Nucleic Acid Enzymes |
Coordinate 5' and 3' endonucleolytic trimming of terminally blocked blunt DNA double-strand break ends by Artemis nuclease and DNA-dependent protein kinase
1Life Sciences Division, Department of Molecular Biology, Lawrence Berkeley National Laboratory, Berkeley, CA 94720, 2Department of Pharmacology and Toxicology and 3Department of Radiation Oncology, Massey Cancer Center, Virginia Commonwealth University, Richmond, VA 23298, USA
*To whom correspondence should be addressed. Tel: +1 804 828 9640; Fax: +1 804 828 8079; Email: lpovirk{at}vcu.edu
Received February 13, 2008. Revised April 7, 2008. Accepted April 7, 2008.

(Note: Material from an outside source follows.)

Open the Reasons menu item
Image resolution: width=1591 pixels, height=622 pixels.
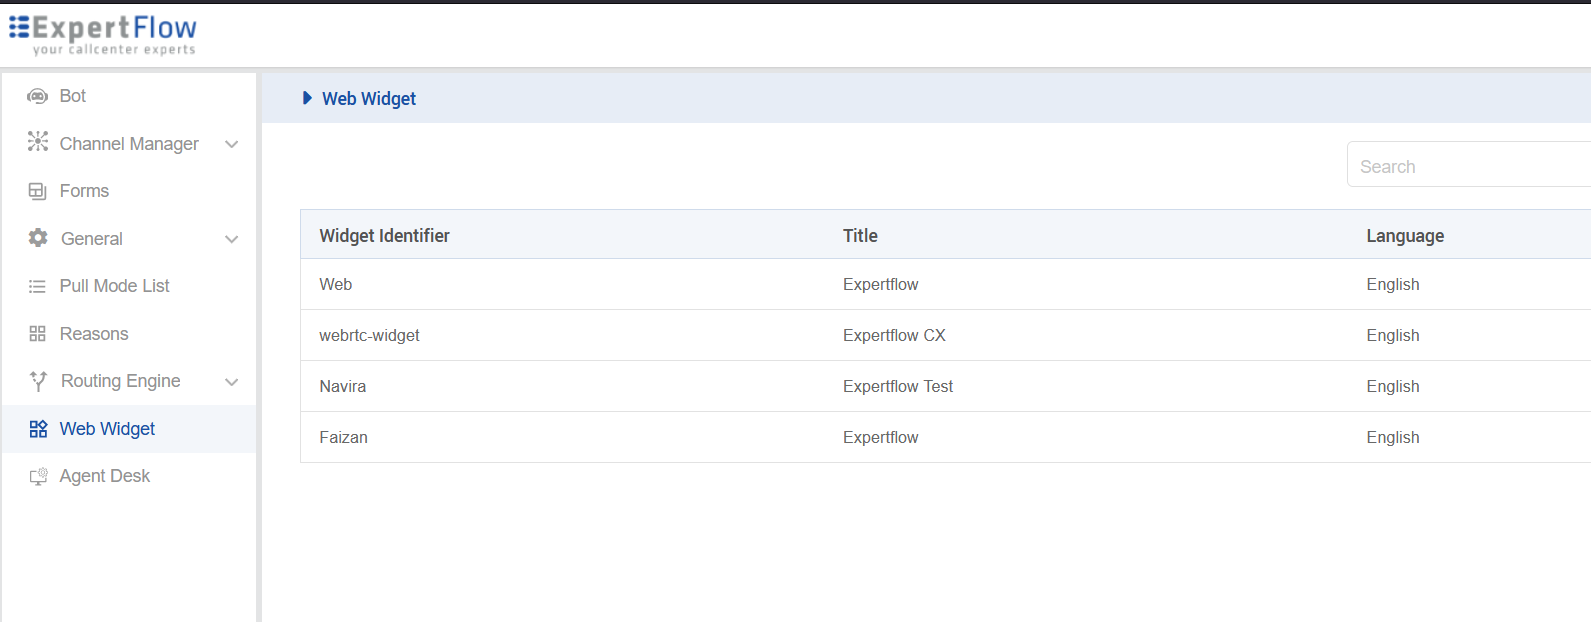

Previous work showed that, in the presence of DNA-dependent protein kinase (DNA-PK), Artemis slowly trims 3'-phosphoglycolate-terminated blunt ends. To examine the trimming reaction in more detail, long internally labeled DNA substrates were treated with Artemis. In the absence of DNA-PK, Artemis catalyzed extensive 5'
3' exonucleolytic resection of double-stranded DNA. This resection required a 5'-phosphate, but did not require ATP, and was accompanied by endonucleolytic cleavage of the resulting 3' overhang. In the presence of DNA-PK, Artemis-mediated trimming was more limited, was ATP-dependent and did not require a 5'-phosphate. For a blunt end with either a 3'-phosphoglycolate or 3'-hydroxyl terminus, endonucleolytic trimming of 2–4 nucleotides from the 3'-terminal strand was accompanied by trimming of 6 nt from the 5'-terminal strand. The results suggest that autophosphorylated DNA-PK suppresses the exonuclease activity of Artemis toward blunt-ended DNA, and promotes slow and limited endonucleolytic trimming of the 5'-terminal strand, resulting in short 3' overhangs that are trimmed endonucleolytically. Thus, Artemis and DNA-PK can convert terminally blocked DNA ends of diverse geometry and chemical structure to a form suitable for polymerase-mediated patching and ligation, with minimal loss of terminal sequence. Such processing could account for the very small deletions often found at DNA double-strand break repair sites.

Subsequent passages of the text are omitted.